▸ Task goal
Among the entries below, count the lines containing the string "Toggle". Only the count is needed.

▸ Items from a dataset
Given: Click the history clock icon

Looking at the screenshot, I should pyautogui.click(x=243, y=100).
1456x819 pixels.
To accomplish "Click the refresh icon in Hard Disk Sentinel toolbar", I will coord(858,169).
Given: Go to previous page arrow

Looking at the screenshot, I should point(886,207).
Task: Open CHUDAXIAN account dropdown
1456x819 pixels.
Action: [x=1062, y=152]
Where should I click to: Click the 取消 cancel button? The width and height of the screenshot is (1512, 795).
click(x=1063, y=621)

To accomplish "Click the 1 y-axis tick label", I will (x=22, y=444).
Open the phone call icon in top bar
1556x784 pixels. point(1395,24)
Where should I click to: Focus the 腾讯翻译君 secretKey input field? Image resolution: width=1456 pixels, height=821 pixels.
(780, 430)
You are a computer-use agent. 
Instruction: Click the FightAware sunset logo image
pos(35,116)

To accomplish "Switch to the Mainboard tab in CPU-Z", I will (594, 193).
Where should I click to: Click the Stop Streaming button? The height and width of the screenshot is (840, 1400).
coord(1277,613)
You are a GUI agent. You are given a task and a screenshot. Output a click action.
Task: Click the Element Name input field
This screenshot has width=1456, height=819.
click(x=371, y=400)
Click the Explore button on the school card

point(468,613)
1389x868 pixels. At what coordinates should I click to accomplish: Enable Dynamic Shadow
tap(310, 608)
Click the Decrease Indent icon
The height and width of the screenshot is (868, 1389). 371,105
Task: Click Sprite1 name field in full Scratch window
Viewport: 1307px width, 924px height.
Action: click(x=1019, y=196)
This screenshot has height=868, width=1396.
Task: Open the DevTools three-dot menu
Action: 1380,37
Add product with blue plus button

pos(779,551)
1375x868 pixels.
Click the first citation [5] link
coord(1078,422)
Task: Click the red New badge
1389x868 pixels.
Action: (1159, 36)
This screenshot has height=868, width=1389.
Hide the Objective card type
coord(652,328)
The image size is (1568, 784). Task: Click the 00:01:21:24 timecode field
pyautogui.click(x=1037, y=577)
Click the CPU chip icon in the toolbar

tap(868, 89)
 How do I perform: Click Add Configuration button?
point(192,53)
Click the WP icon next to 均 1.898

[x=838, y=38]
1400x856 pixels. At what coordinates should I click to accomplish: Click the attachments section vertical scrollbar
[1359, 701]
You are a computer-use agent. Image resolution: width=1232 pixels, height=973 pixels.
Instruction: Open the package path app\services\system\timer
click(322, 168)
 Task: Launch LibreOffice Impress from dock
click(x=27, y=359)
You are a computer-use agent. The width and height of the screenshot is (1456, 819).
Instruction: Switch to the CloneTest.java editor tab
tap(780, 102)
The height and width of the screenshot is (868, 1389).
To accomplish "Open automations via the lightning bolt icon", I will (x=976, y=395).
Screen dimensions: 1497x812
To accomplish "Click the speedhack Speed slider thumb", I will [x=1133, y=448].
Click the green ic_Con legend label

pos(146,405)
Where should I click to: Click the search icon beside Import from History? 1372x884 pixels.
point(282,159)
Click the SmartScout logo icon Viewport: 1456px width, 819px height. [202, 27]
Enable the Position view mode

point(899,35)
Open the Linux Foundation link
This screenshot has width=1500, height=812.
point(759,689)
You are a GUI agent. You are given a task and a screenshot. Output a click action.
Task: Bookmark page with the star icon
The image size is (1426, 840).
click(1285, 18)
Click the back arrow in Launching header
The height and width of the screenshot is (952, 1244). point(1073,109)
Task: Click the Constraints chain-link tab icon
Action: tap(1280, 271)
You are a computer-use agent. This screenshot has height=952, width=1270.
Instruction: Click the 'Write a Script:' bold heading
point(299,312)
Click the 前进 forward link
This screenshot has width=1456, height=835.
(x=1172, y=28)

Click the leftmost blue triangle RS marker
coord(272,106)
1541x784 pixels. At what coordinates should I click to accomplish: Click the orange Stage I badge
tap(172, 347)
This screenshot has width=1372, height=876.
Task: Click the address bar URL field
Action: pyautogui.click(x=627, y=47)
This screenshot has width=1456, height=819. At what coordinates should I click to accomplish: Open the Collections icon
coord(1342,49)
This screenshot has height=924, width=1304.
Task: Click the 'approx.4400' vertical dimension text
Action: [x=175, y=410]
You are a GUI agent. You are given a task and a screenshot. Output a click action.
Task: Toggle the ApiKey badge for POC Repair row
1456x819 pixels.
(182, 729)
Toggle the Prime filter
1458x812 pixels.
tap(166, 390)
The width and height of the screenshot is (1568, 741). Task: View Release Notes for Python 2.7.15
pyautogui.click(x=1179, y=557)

▸ Answer space
2